MIKE BURKE

Allegany Communications Sports

Money doesn’t grow on trees. It grows on empty seats at SECU Stadium when they’re not empty, which makes the latest “Locksley must go!” outrage from Maryland football fans worth taking with a grain of salt.

Don’t misunderstand, those who are occupying the seats each Saturday in SECU, and those who contribute to the athletic department’s coffers, have every right to be frustrated and angry with this enormously disappointing football season at the University of Maryland. But to the rest, never forget that money doesn’t grow on trees, and if you care that much, yet do nothing about it, then you’re part of the problem.

Thus, in the wake of Saturday’s 31-17 loss to Rutgers and a season that now stands at 4-6 and 1-6 in the Big Ten, the chirping has grown louder and speculation abounds that the fanny of the sixth-year Terrapins head coach is firmly on the hot seat.

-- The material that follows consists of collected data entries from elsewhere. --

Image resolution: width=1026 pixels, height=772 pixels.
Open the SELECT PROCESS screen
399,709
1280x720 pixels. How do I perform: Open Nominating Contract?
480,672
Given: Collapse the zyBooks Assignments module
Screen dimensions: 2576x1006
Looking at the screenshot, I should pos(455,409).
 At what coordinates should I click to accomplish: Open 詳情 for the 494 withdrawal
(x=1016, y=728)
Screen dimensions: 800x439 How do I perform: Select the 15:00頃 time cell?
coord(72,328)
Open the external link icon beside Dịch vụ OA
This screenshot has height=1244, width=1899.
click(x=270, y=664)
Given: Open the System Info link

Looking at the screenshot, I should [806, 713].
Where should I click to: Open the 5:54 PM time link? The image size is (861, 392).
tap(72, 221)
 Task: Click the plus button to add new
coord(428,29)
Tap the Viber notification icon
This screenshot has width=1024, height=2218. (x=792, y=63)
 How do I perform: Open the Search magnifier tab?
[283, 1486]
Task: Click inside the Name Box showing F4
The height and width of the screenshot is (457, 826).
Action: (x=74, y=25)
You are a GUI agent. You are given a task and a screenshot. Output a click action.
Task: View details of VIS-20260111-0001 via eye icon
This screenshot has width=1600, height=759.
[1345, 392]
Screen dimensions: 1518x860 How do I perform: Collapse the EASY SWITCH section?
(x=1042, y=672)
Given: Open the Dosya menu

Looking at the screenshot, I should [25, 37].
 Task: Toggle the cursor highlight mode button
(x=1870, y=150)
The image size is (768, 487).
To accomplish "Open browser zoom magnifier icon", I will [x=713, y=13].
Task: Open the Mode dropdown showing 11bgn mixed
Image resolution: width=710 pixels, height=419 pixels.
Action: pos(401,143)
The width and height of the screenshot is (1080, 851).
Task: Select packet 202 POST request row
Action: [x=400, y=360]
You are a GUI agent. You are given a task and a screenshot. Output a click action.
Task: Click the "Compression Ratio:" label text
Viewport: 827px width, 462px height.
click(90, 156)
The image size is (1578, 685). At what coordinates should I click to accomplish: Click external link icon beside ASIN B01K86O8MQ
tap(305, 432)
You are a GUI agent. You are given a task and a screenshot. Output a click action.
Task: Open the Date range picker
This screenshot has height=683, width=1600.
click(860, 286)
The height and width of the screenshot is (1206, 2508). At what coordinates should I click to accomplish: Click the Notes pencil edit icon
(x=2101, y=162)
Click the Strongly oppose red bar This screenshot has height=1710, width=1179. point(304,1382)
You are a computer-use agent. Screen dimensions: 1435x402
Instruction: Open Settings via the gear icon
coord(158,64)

But it’s not.

Don’t misunderstand, the situation most assuredly has the utmost attention of athletic director Damon Evans, because football is the largest source of revenue in the school’s athletic department, and what took place early Saturday evening at SECU was anything but a convincing sales pitch. But Michael Locksley is going nowhere, at least not for the immediate future, for many different reasons:

For beginners, the university extended his contract for the third straight year prior to the beginning of this season because Locksley has guided the Terps to three straight bowl victories and three straight seasons with at least eight wins for the first time in 20 years. Remember those?

Furthermore, Maryland continues to pay too many head coaches not to coach at Maryland. Oh, yeah. Remember them?

Multiple sports even, but it all grows from the same tree.

Next on the list – and this is a big one – Mike Locksley has one of the top 20 or 25 recruiting classes in the country coming to College Park next season (beginning in January when they enroll early), led by one of the best high school quarterbacks in the country, Malik Washington of nearby Archbishop Spalding. That’s a boat Damon Evans will be slow to rock.

Oh, and, by the way, should Locksley be locked out of his office following the season, who is Maryland going to get to come to College Park to coach the football team, Curt Cignetti? No, that’s right, he’s going to be the next West Virginia head coach.

Oh, wait! He just signed an eight-year extension at Indiana yesterday, as he has the Hoosiers sitting at 10-0 entering this week’s Big Ten clash with Ohio State.

Honestly, is it just funny or sad, or both, that there are Maryland and WVU fans out there who believe any coach in the country is going to gladly drop all they’re doing to come to College Park or to Morgantown to coach?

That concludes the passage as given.